From 2f9a965165111d913588ba67d82da8706ce3cfd5 Mon Sep 17 00:00:00 2001
From: "Kumar, Arisha" <arisha.kumar@intel.com>
Date: Thu, 4 Jun 2026 14:12:29 -0700
Subject: [PATCH 2/3] Remove ShapeSubgraphFolder, keep additive dim_param
 behind flag, wire JS option

---
 js/web/lib/wasm/session-options.ts            |   5 +
 .../providers/webnn/builders/model_builder.cc |  16 +-
 .../providers/webnn/builders/model_builder.h  |   2 -
 .../webnn/builders/shape_subgraph_folder.cc   | 568 ------------------
 .../webnn/builders/shape_subgraph_folder.h    |  85 ---
 .../webnn/webnn_execution_provider.cc         |  24 +-
 .../webnn/webnn_execution_provider.h          |   5 +-
 .../providers/webnn/webnn_provider_factory.cc |  21 +-
 8 files changed, 38 insertions(+), 688 deletions(-)
 delete mode 100644 onnxruntime/core/providers/webnn/builders/shape_subgraph_folder.cc
 delete mode 100644 onnxruntime/core/providers/webnn/builders/shape_subgraph_folder.h

diff --git a/js/web/lib/wasm/session-options.ts b/js/web/lib/wasm/session-options.ts
index 6f83234534f26..c026602f73d33 100644
--- a/js/web/lib/wasm/session-options.ts
+++ b/js/web/lib/wasm/session-options.ts
@@ -139,6 +139,11 @@ const setExecutionProviders = async (
           if (enableCausalLM) {
             appendEpOption(epOptions, 'enableCausalLM', 'true', allocs);
           }
+          // enableAdditiveDimParam: parse symbolic dim expressions like "a + b" in output shapes.

▶ **Given information**
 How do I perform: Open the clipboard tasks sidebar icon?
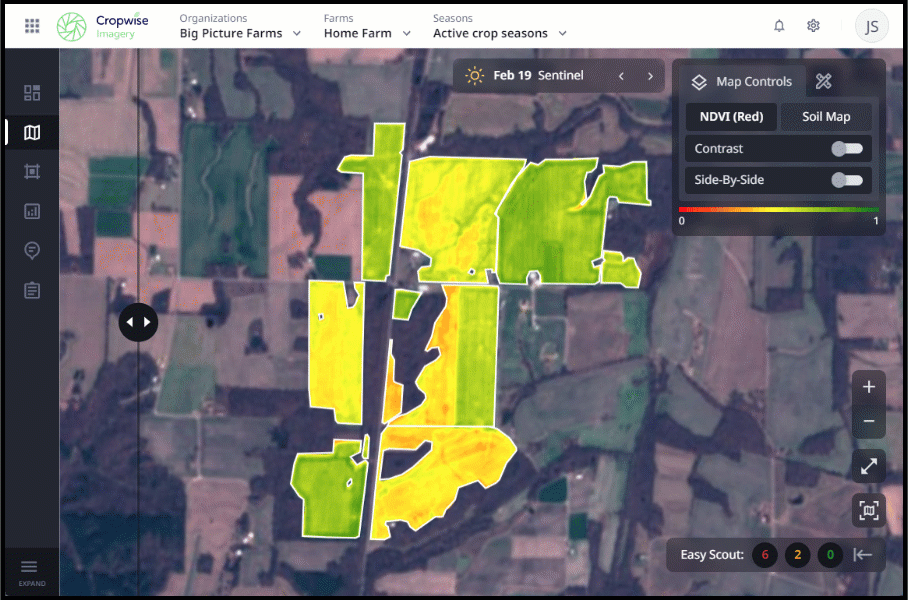pos(32,290)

▶ **Work instructions**
[1] Transcribe the stretch of the WebNN patch from "diff --git a/js/web/lib/wasm/session-options.ts" through "in output shapes.".
[2] Write the next part of the WebNN patch, picking up right after its last line.
The data plays no role in this work.

▶ **Outputs by task**
[1]
diff --git a/js/web/lib/wasm/session-options.ts b/js/web/lib/wasm/session-options.ts
index 6f83234534f26..c026602f73d33 100644
--- a/js/web/lib/wasm/session-options.ts
+++ b/js/web/lib/wasm/session-options.ts
@@ -139,6 +139,11 @@ const setExecutionProviders = async (
           if (enableCausalLM) {
             appendEpOption(epOptions, 'enableCausalLM', 'true', allocs);
           }
+          // enableAdditiveDimParam: parse symbolic dim expressions like "a + b" in output shapes.

[2]
+          const enableAdditiveDimParam = (webnnOptions as any)?.enableAdditiveDimParam;
+          if (enableAdditiveDimParam) {
+            appendEpOption(epOptions, 'webnn_enable_additive_dim_param', 'true', allocs);
+          }
         }
         break;
       case 'webgpu':
diff --git a/onnxruntime/core/providers/webnn/builders/model_builder.cc b/onnxruntime/core/providers/webnn/builders/model_builder.cc
index 37af542dbbdd0..c36d022074d24 100644
--- a/onnxruntime/core/providers/webnn/builders/model_builder.cc
+++ b/onnxruntime/core/providers/webnn/builders/model_builder.cc
@@ -42,13 +42,6 @@ ModelBuilder::ModelBuilder(const GraphViewer& graph_viewer, const logging::Logge
 }
 
 Status ModelBuilder::Initialize() {
-  // Run shape subgraph folding FIRST, before PreprocessInitializers.
-  // This pre-evaluates shape subgraphs (Where/Equal/Range/ConstantOfShape chains)
-  // so that Reshape/Expand/etc. see constant shapes instead of dynamic subgraphs.
-  // Must run before PreprocessInitializers because AddInitializersToSkip checks IsFoldedShape().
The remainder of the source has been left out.